__EXERCISE DIRECTIONS__
Return every entry exactly. Leave nothing out.

__EXERCISE INPUT__

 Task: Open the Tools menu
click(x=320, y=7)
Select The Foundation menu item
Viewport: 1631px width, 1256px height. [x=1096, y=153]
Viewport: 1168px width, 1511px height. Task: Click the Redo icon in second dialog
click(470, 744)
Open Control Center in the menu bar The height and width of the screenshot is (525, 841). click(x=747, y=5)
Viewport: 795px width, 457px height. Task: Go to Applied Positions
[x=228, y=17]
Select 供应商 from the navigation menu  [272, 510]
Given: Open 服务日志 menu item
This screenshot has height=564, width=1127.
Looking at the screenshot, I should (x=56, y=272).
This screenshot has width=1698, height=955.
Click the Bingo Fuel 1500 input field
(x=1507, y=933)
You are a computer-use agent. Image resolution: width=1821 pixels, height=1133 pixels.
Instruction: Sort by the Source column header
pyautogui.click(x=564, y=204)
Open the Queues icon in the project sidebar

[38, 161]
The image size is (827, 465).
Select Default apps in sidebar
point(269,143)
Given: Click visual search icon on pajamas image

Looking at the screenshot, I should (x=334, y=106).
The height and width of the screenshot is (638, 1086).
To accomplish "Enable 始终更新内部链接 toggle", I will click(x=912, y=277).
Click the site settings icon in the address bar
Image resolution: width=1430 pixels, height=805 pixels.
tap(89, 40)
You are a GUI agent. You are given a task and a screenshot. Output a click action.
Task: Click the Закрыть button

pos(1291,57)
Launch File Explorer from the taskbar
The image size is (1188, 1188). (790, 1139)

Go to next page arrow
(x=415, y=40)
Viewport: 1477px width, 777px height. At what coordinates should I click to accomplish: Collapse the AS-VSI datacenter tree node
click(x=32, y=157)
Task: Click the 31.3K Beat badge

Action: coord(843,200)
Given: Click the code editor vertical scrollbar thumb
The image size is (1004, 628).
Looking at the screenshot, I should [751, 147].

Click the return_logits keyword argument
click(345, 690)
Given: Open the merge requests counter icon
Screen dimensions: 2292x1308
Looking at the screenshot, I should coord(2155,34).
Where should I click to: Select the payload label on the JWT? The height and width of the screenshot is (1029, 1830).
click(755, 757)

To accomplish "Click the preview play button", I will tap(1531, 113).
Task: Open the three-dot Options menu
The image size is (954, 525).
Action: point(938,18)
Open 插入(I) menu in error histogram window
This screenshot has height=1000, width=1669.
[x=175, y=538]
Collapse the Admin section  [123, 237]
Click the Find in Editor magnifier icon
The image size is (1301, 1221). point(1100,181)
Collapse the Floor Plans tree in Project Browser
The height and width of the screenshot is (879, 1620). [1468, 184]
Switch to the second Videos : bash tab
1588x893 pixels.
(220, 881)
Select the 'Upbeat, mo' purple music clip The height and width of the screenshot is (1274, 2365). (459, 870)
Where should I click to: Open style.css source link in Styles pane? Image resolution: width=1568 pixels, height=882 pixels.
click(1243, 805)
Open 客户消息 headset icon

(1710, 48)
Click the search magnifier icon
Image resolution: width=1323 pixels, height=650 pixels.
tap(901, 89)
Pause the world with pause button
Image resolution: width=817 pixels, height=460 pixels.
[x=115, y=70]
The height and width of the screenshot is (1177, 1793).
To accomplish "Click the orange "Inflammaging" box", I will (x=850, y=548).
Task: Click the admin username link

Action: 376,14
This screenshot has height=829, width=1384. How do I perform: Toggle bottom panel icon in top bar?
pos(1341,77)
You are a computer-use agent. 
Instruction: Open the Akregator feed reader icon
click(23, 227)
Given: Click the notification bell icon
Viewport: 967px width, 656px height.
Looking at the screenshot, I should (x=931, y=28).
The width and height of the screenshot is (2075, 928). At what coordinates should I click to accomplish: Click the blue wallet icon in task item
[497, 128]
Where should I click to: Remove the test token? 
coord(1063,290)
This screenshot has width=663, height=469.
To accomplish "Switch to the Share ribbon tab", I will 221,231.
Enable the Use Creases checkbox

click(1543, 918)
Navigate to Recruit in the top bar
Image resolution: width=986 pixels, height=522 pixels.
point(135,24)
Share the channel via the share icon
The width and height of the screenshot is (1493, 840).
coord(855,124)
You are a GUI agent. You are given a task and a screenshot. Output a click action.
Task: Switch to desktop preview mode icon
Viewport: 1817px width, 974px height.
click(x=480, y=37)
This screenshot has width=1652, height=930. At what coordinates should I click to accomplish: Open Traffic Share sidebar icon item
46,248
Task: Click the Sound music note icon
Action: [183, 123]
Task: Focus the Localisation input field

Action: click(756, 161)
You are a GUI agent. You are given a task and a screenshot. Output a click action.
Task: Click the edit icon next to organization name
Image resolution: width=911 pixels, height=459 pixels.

__TASK RESPONSE__
 Task: Open the Tools menu
click(x=320, y=7)
Select The Foundation menu item
Viewport: 1631px width, 1256px height. [x=1096, y=153]
Viewport: 1168px width, 1511px height. Task: Click the Redo icon in second dialog
click(470, 744)
Open Control Center in the menu bar The height and width of the screenshot is (525, 841). click(x=747, y=5)
Viewport: 795px width, 457px height. Task: Go to Applied Positions
[x=228, y=17]
Select 供应商 from the navigation menu  [272, 510]
Given: Open 服务日志 menu item
This screenshot has height=564, width=1127.
Looking at the screenshot, I should (x=56, y=272).
This screenshot has width=1698, height=955.
Click the Bingo Fuel 1500 input field
(x=1507, y=933)
You are a computer-use agent. Image resolution: width=1821 pixels, height=1133 pixels.
Instruction: Sort by the Source column header
pyautogui.click(x=564, y=204)
Open the Queues icon in the project sidebar

[38, 161]
The image size is (827, 465).
Select Default apps in sidebar
point(269,143)
Given: Click visual search icon on pajamas image

Looking at the screenshot, I should (x=334, y=106).
The height and width of the screenshot is (638, 1086).
To accomplish "Enable 始终更新内部链接 toggle", I will click(x=912, y=277).
Click the site settings icon in the address bar
Image resolution: width=1430 pixels, height=805 pixels.
tap(89, 40)
You are a GUI agent. You are given a task and a screenshot. Output a click action.
Task: Click the Закрыть button

pos(1291,57)
Launch File Explorer from the taskbar
The image size is (1188, 1188). (790, 1139)

Go to next page arrow
(x=415, y=40)
Viewport: 1477px width, 777px height. At what coordinates should I click to accomplish: Collapse the AS-VSI datacenter tree node
click(x=32, y=157)
Task: Click the 31.3K Beat badge

Action: coord(843,200)
Given: Click the code editor vertical scrollbar thumb
The image size is (1004, 628).
Looking at the screenshot, I should [751, 147].

Click the return_logits keyword argument
click(345, 690)
Given: Open the merge requests counter icon
Screen dimensions: 2292x1308
Looking at the screenshot, I should coord(2155,34).
Where should I click to: Select the payload label on the JWT? The height and width of the screenshot is (1029, 1830).
click(755, 757)

To accomplish "Click the preview play button", I will tap(1531, 113).
Task: Open the three-dot Options menu
The image size is (954, 525).
Action: point(938,18)
Open 插入(I) menu in error histogram window
This screenshot has height=1000, width=1669.
[x=175, y=538]
Collapse the Admin section  [123, 237]
Click the Find in Editor magnifier icon
The image size is (1301, 1221). point(1100,181)
Collapse the Floor Plans tree in Project Browser
The height and width of the screenshot is (879, 1620). [1468, 184]
Switch to the second Videos : bash tab
1588x893 pixels.
(220, 881)
Select the 'Upbeat, mo' purple music clip The height and width of the screenshot is (1274, 2365). (459, 870)
Where should I click to: Open style.css source link in Styles pane? Image resolution: width=1568 pixels, height=882 pixels.
click(1243, 805)
Open 客户消息 headset icon

(1710, 48)
Click the search magnifier icon
Image resolution: width=1323 pixels, height=650 pixels.
tap(901, 89)
Pause the world with pause button
Image resolution: width=817 pixels, height=460 pixels.
[x=115, y=70]
The height and width of the screenshot is (1177, 1793).
To accomplish "Click the orange "Inflammaging" box", I will (x=850, y=548).
Task: Click the admin username link

Action: 376,14
This screenshot has height=829, width=1384. How do I perform: Toggle bottom panel icon in top bar?
pos(1341,77)
You are a computer-use agent. 
Instruction: Open the Akregator feed reader icon
click(23, 227)
Given: Click the notification bell icon
Viewport: 967px width, 656px height.
Looking at the screenshot, I should (x=931, y=28).
The width and height of the screenshot is (2075, 928). At what coordinates should I click to accomplish: Click the blue wallet icon in task item
[497, 128]
Where should I click to: Remove the test token? 
coord(1063,290)
This screenshot has width=663, height=469.
To accomplish "Switch to the Share ribbon tab", I will 221,231.
Enable the Use Creases checkbox

click(1543, 918)
Navigate to Recruit in the top bar
Image resolution: width=986 pixels, height=522 pixels.
point(135,24)
Share the channel via the share icon
The width and height of the screenshot is (1493, 840).
coord(855,124)
You are a GUI agent. You are given a task and a screenshot. Output a click action.
Task: Switch to desktop preview mode icon
Viewport: 1817px width, 974px height.
click(x=480, y=37)
This screenshot has width=1652, height=930. At what coordinates should I click to accomplish: Open Traffic Share sidebar icon item
46,248
Task: Click the Sound music note icon
Action: [183, 123]
Task: Focus the Localisation input field

Action: click(756, 161)
You are a GUI agent. You are given a task and a screenshot. Output a click action.
Task: Click the edit icon next to organization name
Image resolution: width=911 pixels, height=459 pixels.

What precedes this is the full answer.